[[ Material for this task, beginning ]]

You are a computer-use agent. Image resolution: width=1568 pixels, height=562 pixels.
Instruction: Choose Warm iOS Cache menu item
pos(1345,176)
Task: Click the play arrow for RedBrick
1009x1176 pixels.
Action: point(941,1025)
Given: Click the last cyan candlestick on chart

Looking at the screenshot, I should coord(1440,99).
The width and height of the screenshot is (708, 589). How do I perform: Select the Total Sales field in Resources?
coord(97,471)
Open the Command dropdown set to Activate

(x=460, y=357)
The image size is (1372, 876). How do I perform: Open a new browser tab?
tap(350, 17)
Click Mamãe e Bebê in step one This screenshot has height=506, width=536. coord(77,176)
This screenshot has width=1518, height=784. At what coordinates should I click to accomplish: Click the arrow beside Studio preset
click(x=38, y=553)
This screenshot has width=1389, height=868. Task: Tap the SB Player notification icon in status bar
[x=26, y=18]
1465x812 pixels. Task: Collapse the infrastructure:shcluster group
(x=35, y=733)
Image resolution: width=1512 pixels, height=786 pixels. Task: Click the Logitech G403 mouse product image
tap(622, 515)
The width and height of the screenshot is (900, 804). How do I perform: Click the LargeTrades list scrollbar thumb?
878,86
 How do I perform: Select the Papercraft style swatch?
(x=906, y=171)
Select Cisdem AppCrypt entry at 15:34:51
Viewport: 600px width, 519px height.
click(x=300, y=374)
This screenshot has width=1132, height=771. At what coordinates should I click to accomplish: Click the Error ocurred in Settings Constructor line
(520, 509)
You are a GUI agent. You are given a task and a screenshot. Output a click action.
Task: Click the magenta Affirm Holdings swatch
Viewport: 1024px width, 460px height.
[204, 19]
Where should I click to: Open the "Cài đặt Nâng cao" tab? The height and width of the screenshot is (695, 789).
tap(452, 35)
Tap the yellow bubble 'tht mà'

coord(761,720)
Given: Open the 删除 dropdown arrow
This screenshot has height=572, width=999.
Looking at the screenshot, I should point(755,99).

[[ Material for this task, end ]]

→ **How to complete this task**
Starting at the line that holds "You are a GUI", set down each line exactly through the last line of the records above, and no others.

→ **Response for this exercise**
You are a GUI agent. You are given a task and a screenshot. Output a click action.
Task: Click the magenta Affirm Holdings swatch
Viewport: 1024px width, 460px height.
[204, 19]
Where should I click to: Open the "Cài đặt Nâng cao" tab? The height and width of the screenshot is (695, 789).
tap(452, 35)
Tap the yellow bubble 'tht mà'

coord(761,720)
Given: Open the 删除 dropdown arrow
This screenshot has height=572, width=999.
Looking at the screenshot, I should point(755,99).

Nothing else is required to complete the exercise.